The Dyke and the Dybbuk
- First edition
- Author: Ellen Galford
- Language: English
- Genre: Satire, fantasy, Jewish folklore, lesbian fiction
- Published: Virago Press, 1993
- Publication place: United Kingdom
- ISBN: 9781853814495

= The Dyke and the Dybbuk =

1993 novel by Ellen Galford

The Dyke and the Dybbuk is a 1993 novel by Ellen Galford.

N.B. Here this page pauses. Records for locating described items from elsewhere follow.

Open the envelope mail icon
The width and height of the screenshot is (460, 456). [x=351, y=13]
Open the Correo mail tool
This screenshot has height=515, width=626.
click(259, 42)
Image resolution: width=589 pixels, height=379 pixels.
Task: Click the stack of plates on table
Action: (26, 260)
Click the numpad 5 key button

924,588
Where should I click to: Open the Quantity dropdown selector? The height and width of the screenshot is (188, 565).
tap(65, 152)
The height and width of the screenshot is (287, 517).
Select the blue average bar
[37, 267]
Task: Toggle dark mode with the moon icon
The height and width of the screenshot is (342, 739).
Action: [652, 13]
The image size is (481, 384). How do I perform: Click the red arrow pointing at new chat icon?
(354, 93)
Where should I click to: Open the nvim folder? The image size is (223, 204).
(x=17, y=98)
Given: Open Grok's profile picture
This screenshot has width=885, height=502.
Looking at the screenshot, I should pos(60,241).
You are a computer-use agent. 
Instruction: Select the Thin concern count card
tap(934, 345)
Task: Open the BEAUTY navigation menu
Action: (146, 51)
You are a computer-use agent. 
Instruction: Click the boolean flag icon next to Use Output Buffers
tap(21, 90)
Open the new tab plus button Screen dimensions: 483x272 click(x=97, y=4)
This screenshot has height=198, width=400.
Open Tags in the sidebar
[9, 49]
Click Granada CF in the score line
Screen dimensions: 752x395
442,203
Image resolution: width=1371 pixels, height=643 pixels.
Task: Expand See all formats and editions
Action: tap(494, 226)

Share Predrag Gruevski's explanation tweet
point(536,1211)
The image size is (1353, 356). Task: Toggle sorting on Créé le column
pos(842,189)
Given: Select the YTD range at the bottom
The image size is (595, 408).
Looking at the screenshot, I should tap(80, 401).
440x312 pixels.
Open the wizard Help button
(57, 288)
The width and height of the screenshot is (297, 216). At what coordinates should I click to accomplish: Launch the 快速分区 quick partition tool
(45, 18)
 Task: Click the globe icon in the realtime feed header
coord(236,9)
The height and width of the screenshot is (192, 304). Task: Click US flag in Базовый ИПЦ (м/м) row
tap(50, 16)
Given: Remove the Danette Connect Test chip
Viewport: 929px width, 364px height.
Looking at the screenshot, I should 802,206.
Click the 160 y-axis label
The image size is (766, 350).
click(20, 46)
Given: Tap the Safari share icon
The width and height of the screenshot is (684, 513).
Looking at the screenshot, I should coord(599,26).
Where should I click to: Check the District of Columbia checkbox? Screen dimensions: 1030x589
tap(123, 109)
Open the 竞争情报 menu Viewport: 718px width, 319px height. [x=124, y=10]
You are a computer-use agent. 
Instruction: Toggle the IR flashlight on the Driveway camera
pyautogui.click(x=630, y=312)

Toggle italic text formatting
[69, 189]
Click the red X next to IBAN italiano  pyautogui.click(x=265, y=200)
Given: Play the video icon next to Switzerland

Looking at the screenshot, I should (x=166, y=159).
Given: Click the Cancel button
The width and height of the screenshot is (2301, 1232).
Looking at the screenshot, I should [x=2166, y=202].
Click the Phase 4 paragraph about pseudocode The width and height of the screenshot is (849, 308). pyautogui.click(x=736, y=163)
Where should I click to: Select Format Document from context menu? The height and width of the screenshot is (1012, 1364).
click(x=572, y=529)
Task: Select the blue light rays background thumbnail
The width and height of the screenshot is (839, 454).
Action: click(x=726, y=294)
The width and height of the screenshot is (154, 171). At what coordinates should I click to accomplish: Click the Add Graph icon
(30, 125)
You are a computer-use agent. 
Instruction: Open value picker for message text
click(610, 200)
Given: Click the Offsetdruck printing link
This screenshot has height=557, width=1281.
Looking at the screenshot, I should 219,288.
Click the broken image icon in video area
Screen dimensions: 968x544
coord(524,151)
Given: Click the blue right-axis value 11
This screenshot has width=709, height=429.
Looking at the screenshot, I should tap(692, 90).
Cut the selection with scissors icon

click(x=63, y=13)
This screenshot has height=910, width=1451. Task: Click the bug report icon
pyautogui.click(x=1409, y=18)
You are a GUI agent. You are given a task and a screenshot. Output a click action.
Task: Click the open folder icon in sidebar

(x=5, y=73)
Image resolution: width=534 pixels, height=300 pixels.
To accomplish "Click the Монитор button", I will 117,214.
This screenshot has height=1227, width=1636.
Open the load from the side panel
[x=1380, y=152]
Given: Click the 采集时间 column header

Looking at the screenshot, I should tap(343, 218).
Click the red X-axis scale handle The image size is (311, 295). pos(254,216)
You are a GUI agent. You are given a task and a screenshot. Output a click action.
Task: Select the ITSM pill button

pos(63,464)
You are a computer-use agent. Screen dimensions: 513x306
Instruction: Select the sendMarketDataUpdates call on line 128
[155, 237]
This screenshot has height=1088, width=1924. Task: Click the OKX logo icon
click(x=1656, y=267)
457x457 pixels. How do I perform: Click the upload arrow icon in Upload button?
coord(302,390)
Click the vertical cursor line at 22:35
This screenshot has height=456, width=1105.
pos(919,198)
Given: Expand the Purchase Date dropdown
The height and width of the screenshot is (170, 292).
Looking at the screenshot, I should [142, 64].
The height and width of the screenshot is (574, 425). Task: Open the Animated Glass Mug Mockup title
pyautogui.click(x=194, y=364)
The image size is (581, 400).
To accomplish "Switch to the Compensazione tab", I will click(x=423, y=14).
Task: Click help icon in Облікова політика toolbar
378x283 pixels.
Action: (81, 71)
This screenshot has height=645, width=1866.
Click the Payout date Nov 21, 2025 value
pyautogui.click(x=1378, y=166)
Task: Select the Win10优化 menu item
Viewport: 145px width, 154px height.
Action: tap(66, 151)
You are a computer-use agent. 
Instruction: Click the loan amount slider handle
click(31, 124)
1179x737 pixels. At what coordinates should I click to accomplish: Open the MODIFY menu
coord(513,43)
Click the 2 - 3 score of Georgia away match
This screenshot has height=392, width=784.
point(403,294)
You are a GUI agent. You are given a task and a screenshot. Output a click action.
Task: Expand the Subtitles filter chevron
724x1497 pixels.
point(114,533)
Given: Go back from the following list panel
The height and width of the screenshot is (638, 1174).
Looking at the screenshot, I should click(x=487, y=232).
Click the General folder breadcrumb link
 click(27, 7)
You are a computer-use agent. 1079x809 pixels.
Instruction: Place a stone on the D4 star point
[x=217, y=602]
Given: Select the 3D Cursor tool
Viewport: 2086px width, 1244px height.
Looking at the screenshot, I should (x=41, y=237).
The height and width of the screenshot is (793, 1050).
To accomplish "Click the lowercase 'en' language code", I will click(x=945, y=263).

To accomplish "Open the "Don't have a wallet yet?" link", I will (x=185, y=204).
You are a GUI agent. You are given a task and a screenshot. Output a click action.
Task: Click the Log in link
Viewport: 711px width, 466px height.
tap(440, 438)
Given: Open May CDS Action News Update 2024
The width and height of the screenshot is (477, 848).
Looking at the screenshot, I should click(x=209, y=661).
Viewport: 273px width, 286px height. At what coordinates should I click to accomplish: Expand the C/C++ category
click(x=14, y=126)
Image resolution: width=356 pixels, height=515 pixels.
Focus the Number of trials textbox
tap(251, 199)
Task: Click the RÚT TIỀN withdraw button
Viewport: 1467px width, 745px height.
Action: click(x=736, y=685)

The novel is a satirical story based on Jewish folklore, in which an ancient dybbuk – a malicious possessing spirit – returns to haunt a modern-day London lesbian.

== Plot summary ==
Two hundred years ago, Anya's lover, Gittel, betrayed her and married a Torah scholar. Anya, bent on revenge, conjured up a curse according to which Gittel and every first-born female descendant for 33 generations would be possessed by a dybbuk and bear only daughters. The dybbuk Kokos gets assigned this job by the Head Office, but runs into trouble when the family gets help from her nemesis, the Sage of Limnititzk. The sage drives Kokos out of Gittel and traps her in a tree. Two centuries later, a bolt of lightning releases Kokos, but she has a hard time adjusting to the 20th century. Kokos, who is facing dismissal by the Head Office - now a multinational high-tech corporation - tracks down Gittel's descendant, Rainbow Rosenbloom, a political, lesbian film-critic and taxi driver. Rainbow, however, turns out to be far from an easy soul to haunt. If the dybbuk's job is to drive the possessed person mad, Kokos is at a loss as to what to do with a person who is already considered more than a little crazy by her friends and family. The approach Kokos chooses is to remake Rainbow into the ultimate "Nice Jewish Girl". Rainbow, who is now falling for a beautiful, and straight, orthodox woman, now even considers marrying a man and getting back to her religious roots to be close to her - a plan Kokos is pleased with, because it will give her future generations to possess.

== Themes ==
According to Mary Keller, "The book is a lesbian exploration of permeability, porosity, identity within contemporary Judaism". She writes that the name of the novel intentionally refers to the famous play and film "The Dybbuk" by S. Ansky, in order to appropriate the Jewish tradition which in itself rejects the lesbian identity and the novel's core concept of a dybbuk, to harness its transgressive nature, for "the promise of transformation" desired by contemporary feminist writers. Howard Schwartz emphasizes the transformative nature of this choice as well, noting that in the contemporary version, as exemplified by Galford, the dybbuk emerges as a sympathetic character, unlike the original tale.

== Reception ==
The novel was warmly received by the LGBT community and the literary community in general. Kirkus Reviews called it "A fun, feisty, feminist romp through Jewish folklore", and lauded its "craft, camp, and chutzpah". The Goodreads review calls it "hilarious", and the Jewniverse culture review termed the novel a not-to-be-missed "feisty romp through gay and Jewish history". The Times called it a "highly entertaining farce".

== Awards ==
- Lambda Literary Award, 1994
- Gay, Lesbian, and Bisexual Book Award, 1995

== Publishing History ==
The novel was first published in the UK in 1993 by Little, Brown Book Group and Virago Press. It was published in the US the following year, by Seal Press, who issued a new edition in 1998.

The novel was translated into Hebrew by Dana G. Peleg, as "הדייקית והדיבוק" (Hadaikit ve Hadibuk) in 2000, published by Shufra Publishing, Tel Aviv.